Chromatographic separation and MS/MS analysis of the primary 4′-O-methylnorbelladine products (10bS,4aR)- and (10bR,4aS)-noroxomaritidine. The enantiomers (10bS,4aR)- and (10bR,4aS)-noroxomaritidine were chromatographically separated with a chiral-CBH column and analyzed by MS/MS using an enhanced product ion (EPI) scan. (A) Samples, top to bottom: (10bR,4aS)- and (10bS,4aR)-noroxomaritidine standard, CYP96T1 assay, CPR assay, CYP96T1 assay without 4′-O-methylnorbelladine substrate and no Sf9 cells assay. (B) EPI fragmentation pattern for enantiomer 1 of (10bR,4aS)- and (10bS,4aR)-noroxomaritidine. (C) EPI fragmentation pattern for enantiomer 2 of (10bR,4aS)- and (10bS,4aR)-noroxomaritidine. (D) EPI fragmentation pattern for enantiomer 1 in the CYP96T1 assay with 4′-O-methylnorbelladine as substrate. (E) EPI fragmentation pattern for enantiomer 2 in the CYP96T1 assay with 4′-O-methylnorbelladine as substrate. Intensity is presented in counts per second (CPS).

Figure 7

Relative product formed in assays with 4′-O-methylnorbelladine (A,B) or 4′-O-methyl-N-methylnorbelladine (C,D,E) as substrate.
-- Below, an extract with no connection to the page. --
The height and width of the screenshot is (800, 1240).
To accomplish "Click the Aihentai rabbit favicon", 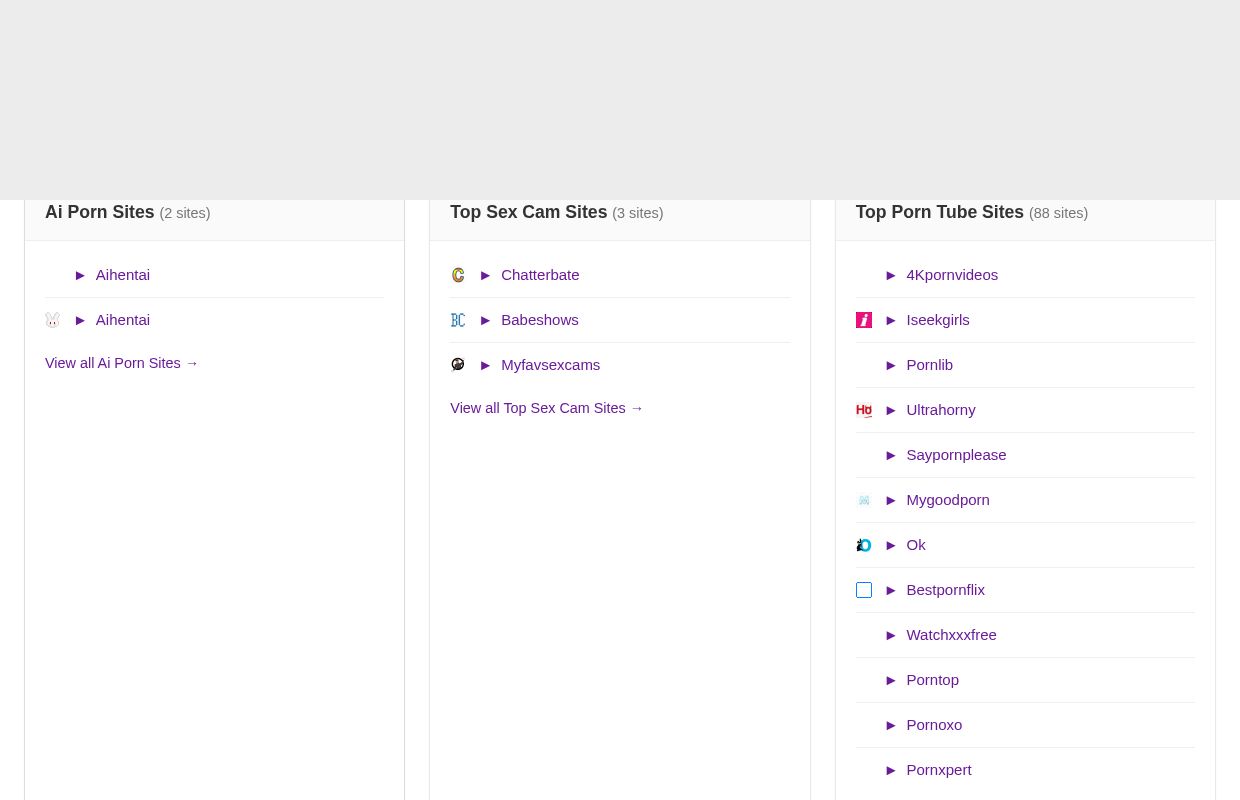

Assays are performed in triplicate only expressing CPR or with CPR in combination with CYP96T1. (A) para-para' [(10bR,4aS)- and (10bS,4aR)-noroxomaritidine] product. (B) para-ortho' (N-demethylnarwedine) product. (C) Potentially para-para' C-C phenol coupling (unknown 1) product. (D) para-ortho' (Narwedine) product. (E) Potentially ortho-para' C-C phenol coupling (unknown 2) product.

Figure 8

LC-MS/MS Enhanced Product Ion (EPI) scan of sodium borohydride (NaBH₄) treated CYP96T1 assays with 4′-O-methylnorbelladine substrate. (A) Chromatograph with the following sample runs top to bottom: N-demethylgalanthamine standard, CYP96T1 assay, CPR assay, assay with no Sf9 cells and CYP96T1 assay without 4'-O-methylnorbelladine. (B) EPI fragmentation pattern of the N-demethylgalanthamine standard peak eluting at 4 min. (C) EPI fragmentation pattern of the N-demethylgalanthamine product in the CYP96T1 assay. (D) EPI fragmentation pattern of epi-N-demethylgalanthamine from the CYP96T1 assay. (E) EPI fragmentation pattern of (10bS,4aR)- and (10bR,4aS)-noroxomaritidine standard reduced to stereoisomeric 8-O-demethylmaritidine. (F) EPI fragmentation pattern of reduced (10bS,4aR)- and (10bR,4aS)-noroxomaritidine product from CYP96T1 assays.

Figure 9

Proposed C-C phenol coupling mechanisms. (A) 4′-O-methylnorbelladine para-para' C-C phenol coupling mechanism followed by spontaneous nitrogen ring closure to form noroxomaritidine. (B) (R)-reticuline para-ortho' C-C phenol coupling mechanism to form salutaridine panel adapted from Grobe et al. (2009).